Later, after we’d anchored, another man appeared on the shore – Chief Richard, who we brought back for lunch and tea. We showed all 5 men the mud brick stove video and gave them a copy, plus a mould and instruction manual. It was a happy time and all committed to giving it a go.
Mid afternoon, Dave, Cathy and I did the 20 minute dinghy ride back down the coast to the clinic to see how things were going – radio communications not extending that far. We discovered that the local 4wd couldn’t make it to where the yacht was anchored.
In fact the track only extended a short distance down the coast and after all it was a 2hr walk – for a local! At this point Barry said he’d like to walk, he liked walking, but I think part of the issue was that he wasn’t keen to get back in that 4wd ute again – not after seeing that the brakes consisted of a man with two rocks who jumped out to put them under the wheels and it constantly needed pushing to start.
So it was agreed, David, Cathy and I would zip back down the coast to the yacht, up anchor, bring Chimere to the coast off the village, where we would “hover” just long enough to get everyone and everything back aboard. The tide was now back in, but light was fading fast and time was running out.
In the end we made it with minutes to spare, as darkness seems to fall quickly here, with our snorkeling activities earlier in the day revealing a patch of gravelly sand – a good place for the anchor to hold – where we’d dropped a small white buoy as a marker for our return.
The evening meal was another wonderful affair knocked up by Cathy – curry and rice with most retiring to bed early.

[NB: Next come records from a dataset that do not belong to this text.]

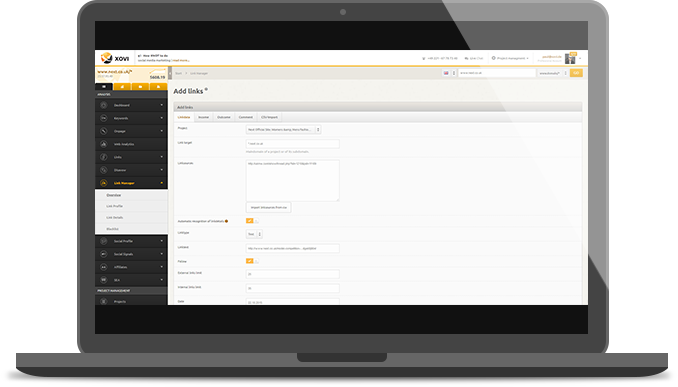This screenshot has width=678, height=387.
Task: Collapse the sidebar using the handle arrow
Action: [170, 74]
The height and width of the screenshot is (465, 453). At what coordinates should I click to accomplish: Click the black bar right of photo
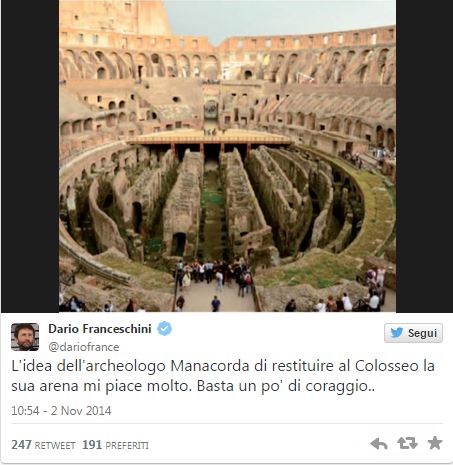pos(424,156)
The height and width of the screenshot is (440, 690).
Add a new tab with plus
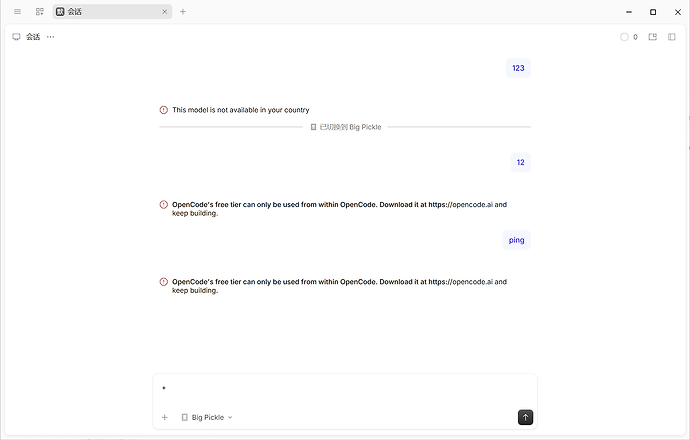183,12
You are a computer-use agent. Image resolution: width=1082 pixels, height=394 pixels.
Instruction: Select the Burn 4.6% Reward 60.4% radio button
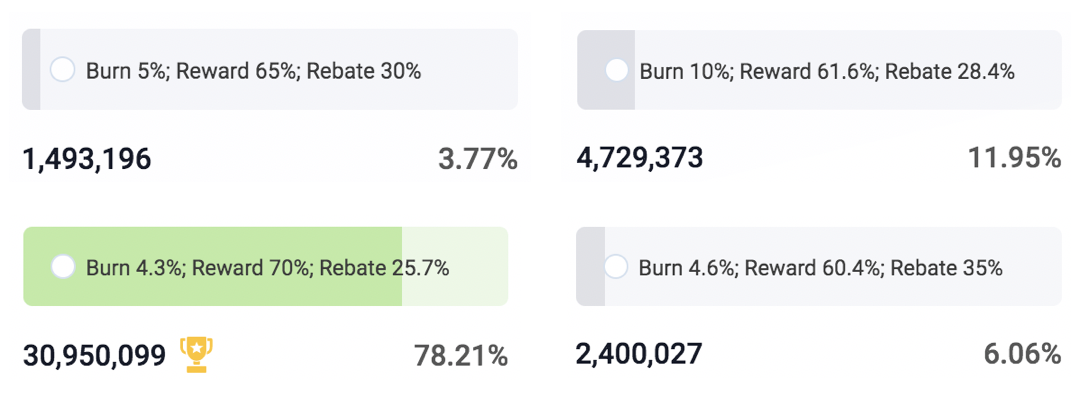616,266
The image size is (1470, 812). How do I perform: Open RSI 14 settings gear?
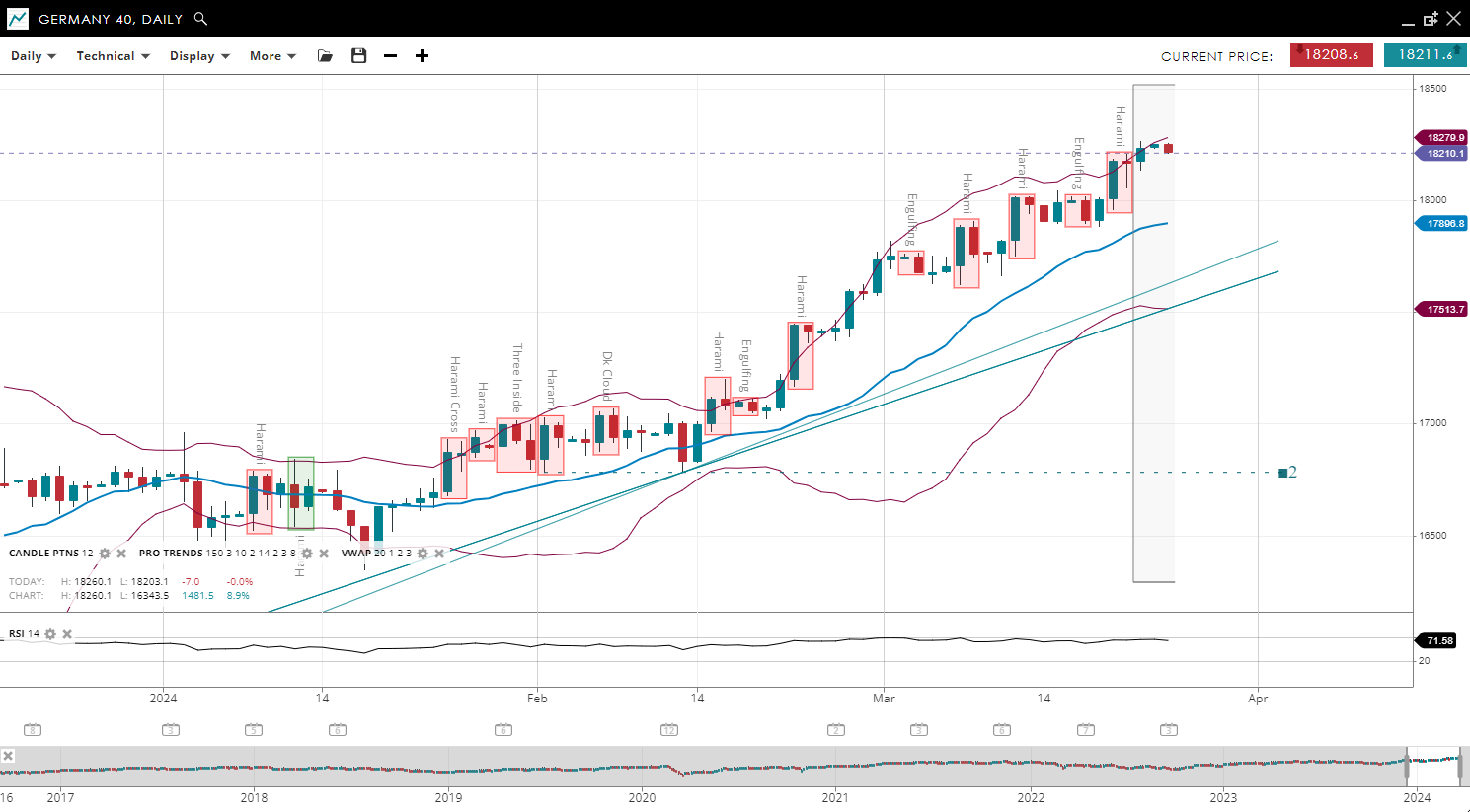click(50, 634)
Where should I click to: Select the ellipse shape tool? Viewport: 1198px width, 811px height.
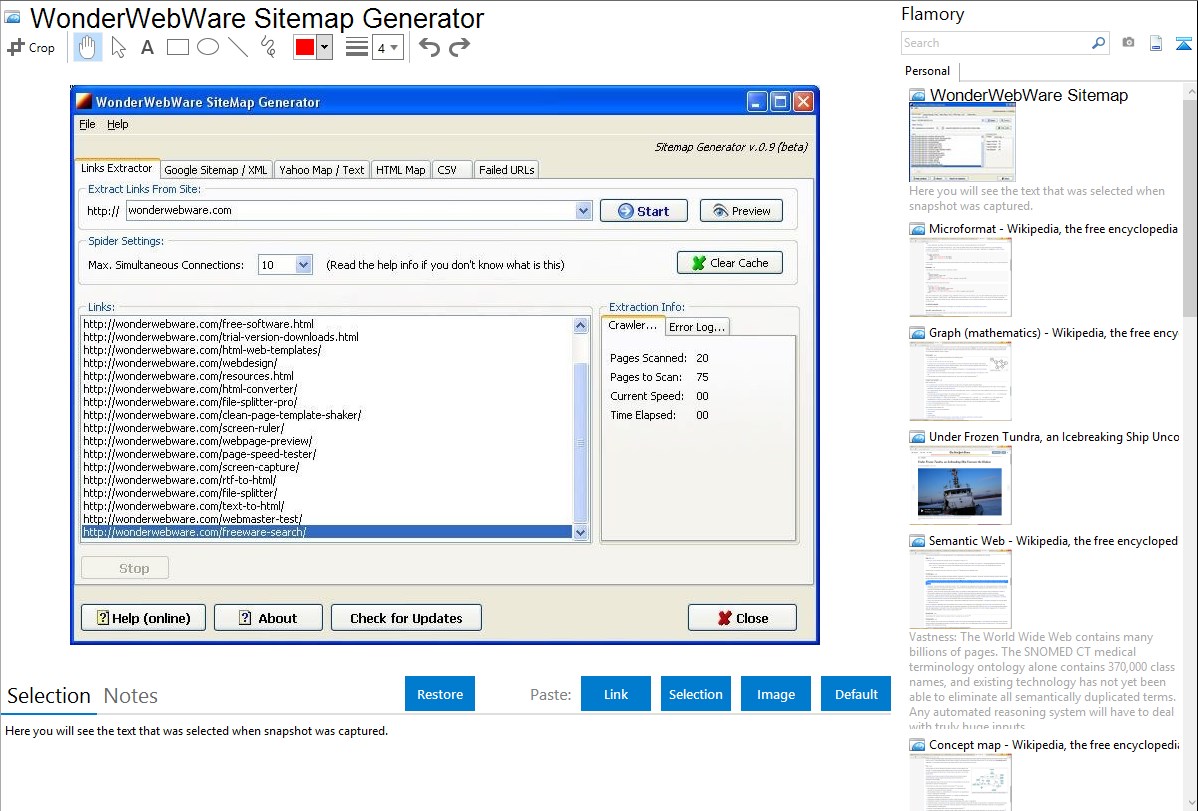pos(208,47)
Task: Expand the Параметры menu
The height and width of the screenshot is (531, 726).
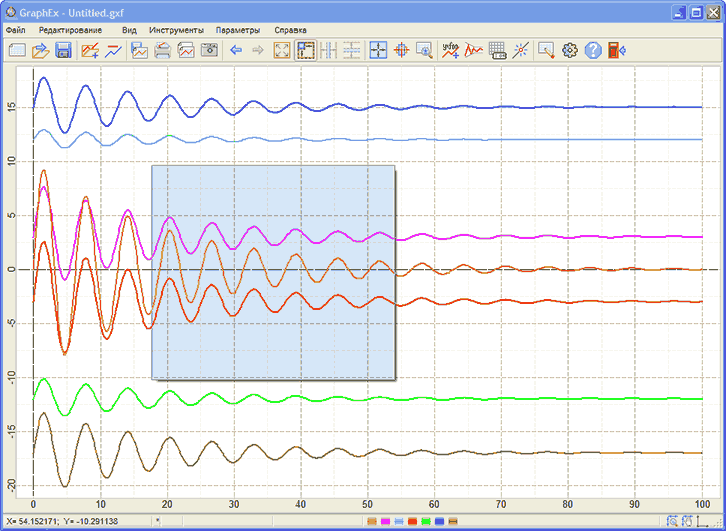Action: pyautogui.click(x=238, y=30)
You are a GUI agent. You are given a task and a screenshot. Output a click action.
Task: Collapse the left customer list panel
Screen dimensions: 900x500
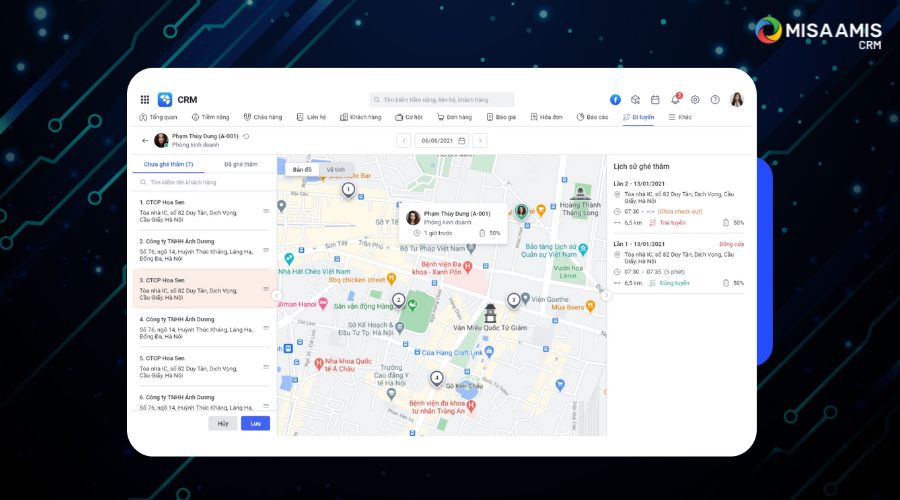279,295
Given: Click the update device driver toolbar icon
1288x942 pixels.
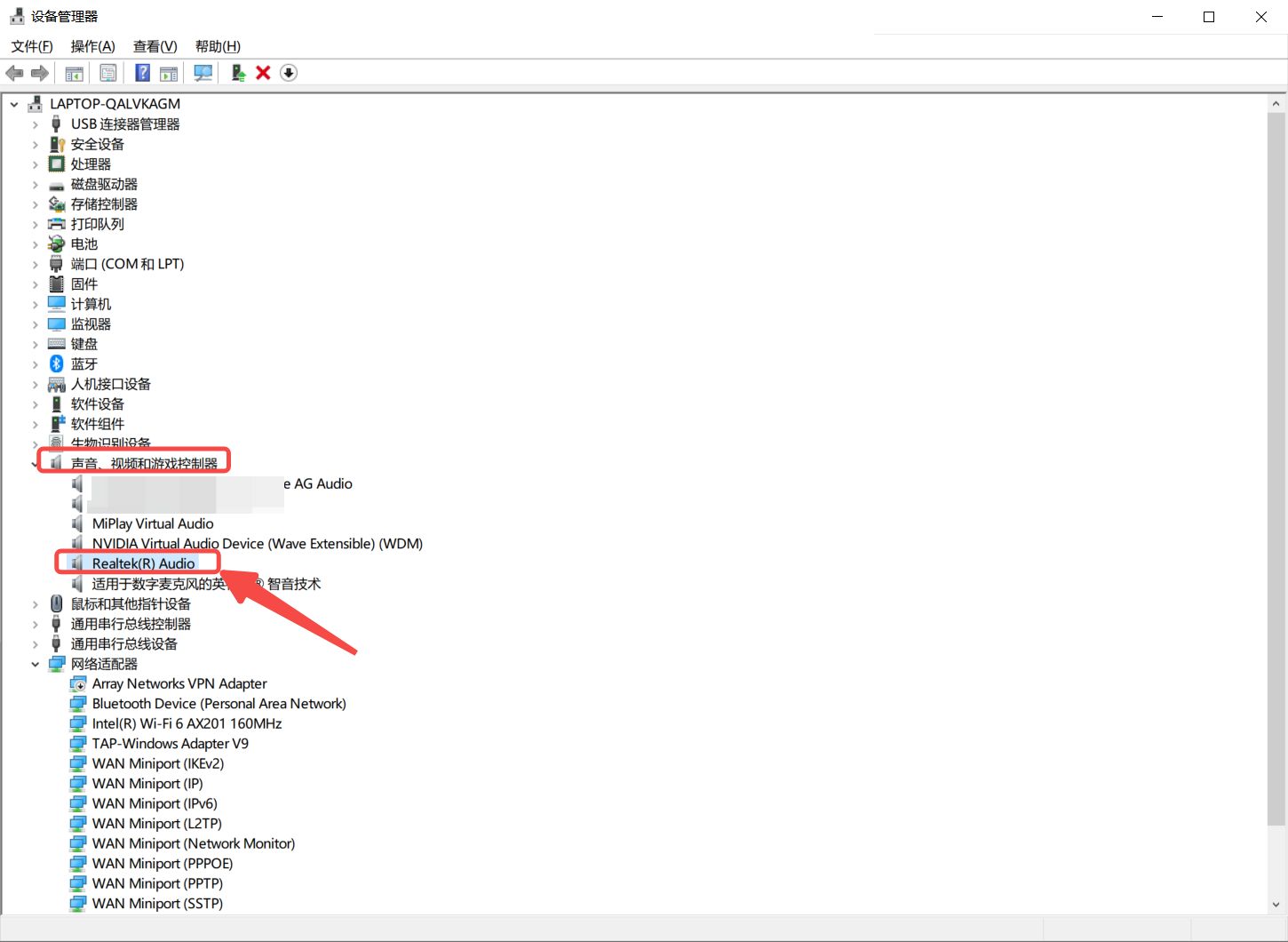Looking at the screenshot, I should [x=238, y=73].
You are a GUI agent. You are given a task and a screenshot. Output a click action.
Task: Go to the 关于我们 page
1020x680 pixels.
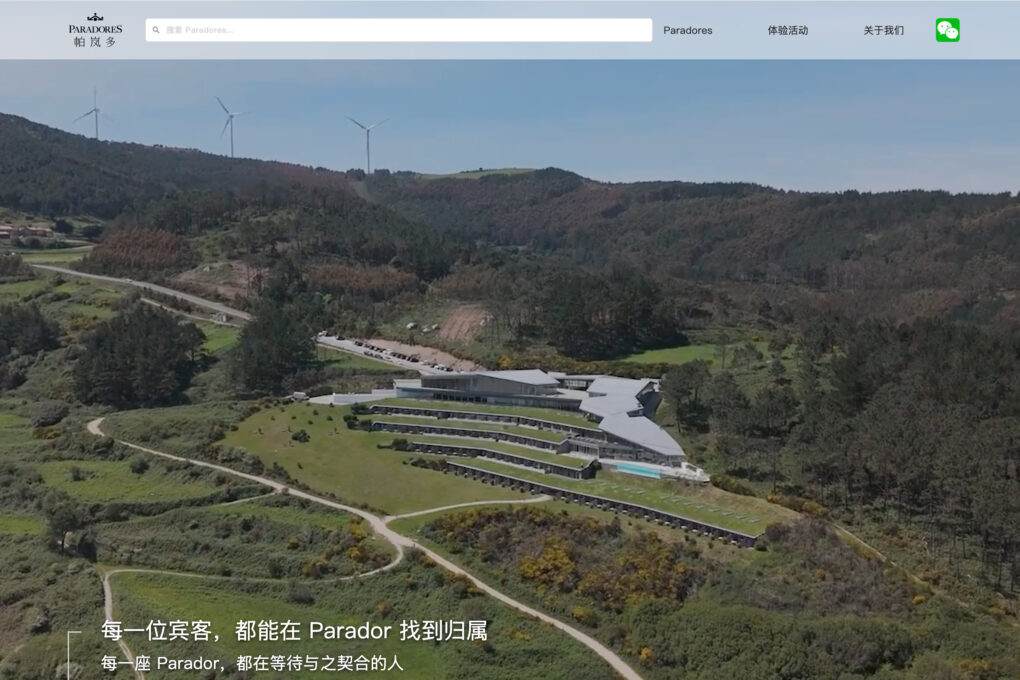[x=884, y=30]
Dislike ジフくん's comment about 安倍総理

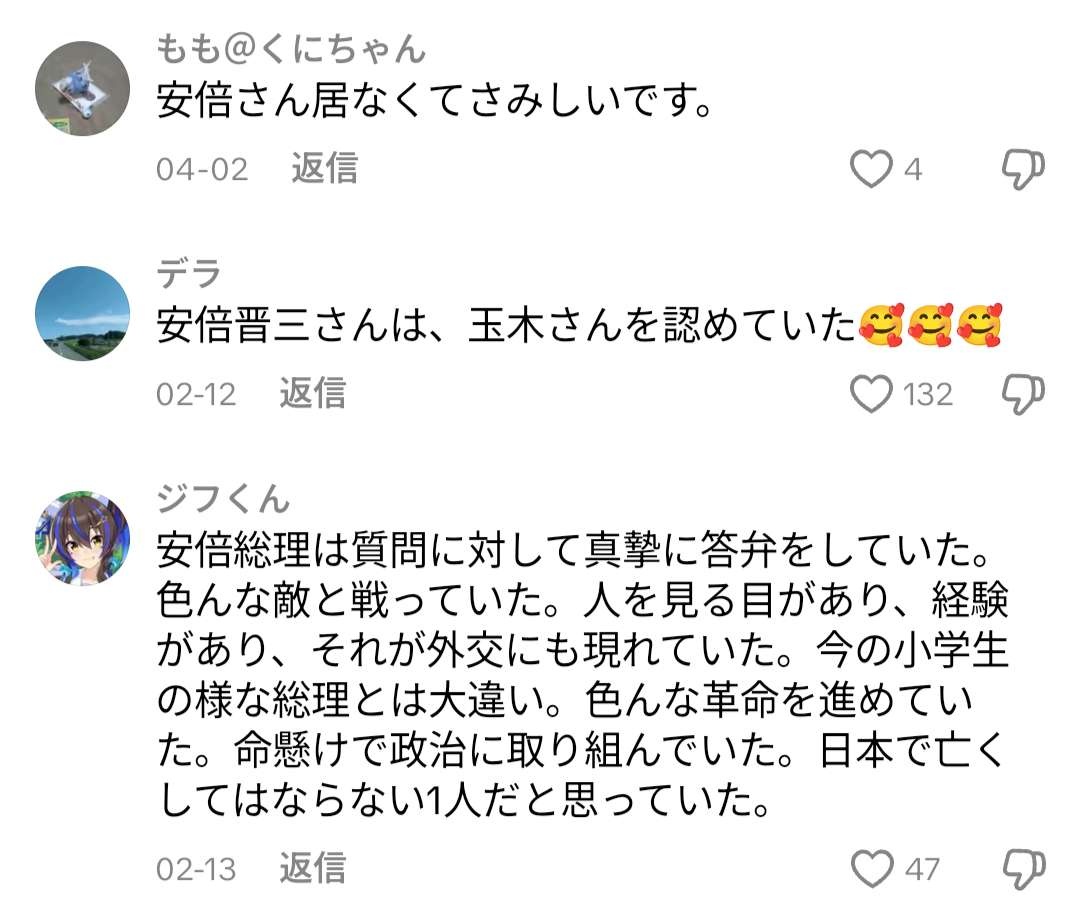tap(1023, 868)
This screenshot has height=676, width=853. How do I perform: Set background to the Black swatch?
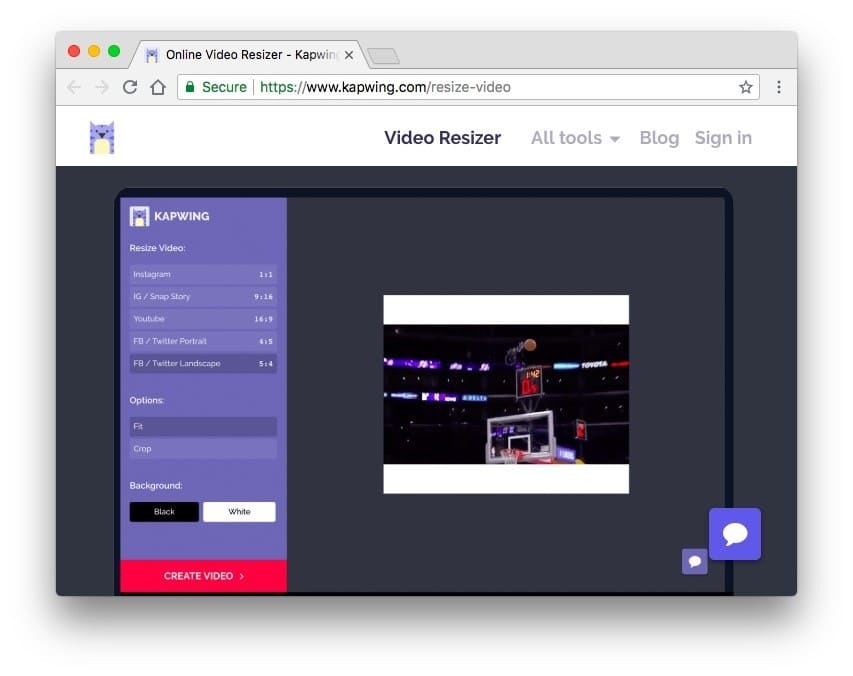point(164,512)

This morning it was pancakes for breakfast and then out for a snorkel before heading away north – which brings me to where we are now – just about to enter the island of Ureparapara. An amazing extinct volcano that you literally sail into the middle of. Check it out on Google.
Enough from me for now … we are thinking of showing a movie ashore tonight … including a health talk – “looking after your teeth” and “healthy body”
Stay tuned for the next installment.
Smooth seas, fair breeze and an earlier night than expected
PS We tried to show a movie tonight, but due to there being a community talk and presentation on family violence in the local meeting hut our commencement was delayed nearly 2 hours, then we discovered the speakers had been left on the boat, then when we’d got them we couldn’t get them to work. By the time this problem was solved the kiddies were facing an 11:00pm finish … not to mention the grown ups. So we showed a short film of our trip here in 2009 while I gave a commentary. Getting back to the boat through the breaking waves on the local beach was a wet affair for most – particularly torch-man David up front who took several waves in the face for the team!! What a guy.